===== Records for the exercise =====
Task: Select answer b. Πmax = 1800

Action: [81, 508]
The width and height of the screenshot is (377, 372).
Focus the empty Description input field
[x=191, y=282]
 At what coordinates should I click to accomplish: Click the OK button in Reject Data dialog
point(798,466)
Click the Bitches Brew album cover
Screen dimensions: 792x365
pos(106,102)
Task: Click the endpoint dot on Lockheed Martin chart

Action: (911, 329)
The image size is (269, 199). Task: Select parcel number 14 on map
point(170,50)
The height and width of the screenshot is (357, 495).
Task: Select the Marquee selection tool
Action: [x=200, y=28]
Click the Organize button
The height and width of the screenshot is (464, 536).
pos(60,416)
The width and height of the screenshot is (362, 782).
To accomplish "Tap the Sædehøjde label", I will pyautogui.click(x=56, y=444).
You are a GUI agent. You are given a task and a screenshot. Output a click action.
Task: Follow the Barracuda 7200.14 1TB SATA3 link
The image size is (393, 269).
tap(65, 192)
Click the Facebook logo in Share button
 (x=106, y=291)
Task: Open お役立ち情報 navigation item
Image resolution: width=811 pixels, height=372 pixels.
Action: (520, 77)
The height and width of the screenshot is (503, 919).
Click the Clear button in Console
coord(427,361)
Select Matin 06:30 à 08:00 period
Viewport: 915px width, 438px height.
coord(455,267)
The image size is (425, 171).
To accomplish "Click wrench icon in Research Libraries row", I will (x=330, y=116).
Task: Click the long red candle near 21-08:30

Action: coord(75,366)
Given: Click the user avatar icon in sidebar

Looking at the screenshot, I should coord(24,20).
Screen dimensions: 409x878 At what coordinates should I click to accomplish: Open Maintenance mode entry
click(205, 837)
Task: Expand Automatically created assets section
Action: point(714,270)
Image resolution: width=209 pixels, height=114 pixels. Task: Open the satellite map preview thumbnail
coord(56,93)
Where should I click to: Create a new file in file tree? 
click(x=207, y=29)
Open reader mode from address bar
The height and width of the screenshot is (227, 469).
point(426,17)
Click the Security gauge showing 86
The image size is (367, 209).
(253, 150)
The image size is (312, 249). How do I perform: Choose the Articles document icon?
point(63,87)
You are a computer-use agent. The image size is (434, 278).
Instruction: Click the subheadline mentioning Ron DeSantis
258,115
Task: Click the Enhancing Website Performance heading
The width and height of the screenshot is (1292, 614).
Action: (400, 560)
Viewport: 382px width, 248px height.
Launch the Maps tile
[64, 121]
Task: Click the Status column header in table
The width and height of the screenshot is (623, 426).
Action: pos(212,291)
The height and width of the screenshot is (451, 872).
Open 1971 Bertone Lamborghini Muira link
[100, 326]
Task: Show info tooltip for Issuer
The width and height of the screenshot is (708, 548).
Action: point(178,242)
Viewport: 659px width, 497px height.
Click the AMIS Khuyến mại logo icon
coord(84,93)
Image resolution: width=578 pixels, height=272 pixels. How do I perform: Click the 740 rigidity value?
=====
Report all lines of the data above that include the string "will".

Output of the exercise ▸
To accomplish "Tap the Sædehøjde label", I will pyautogui.click(x=56, y=444).
To accomplish "Click wrench icon in Research Libraries row", I will (x=330, y=116).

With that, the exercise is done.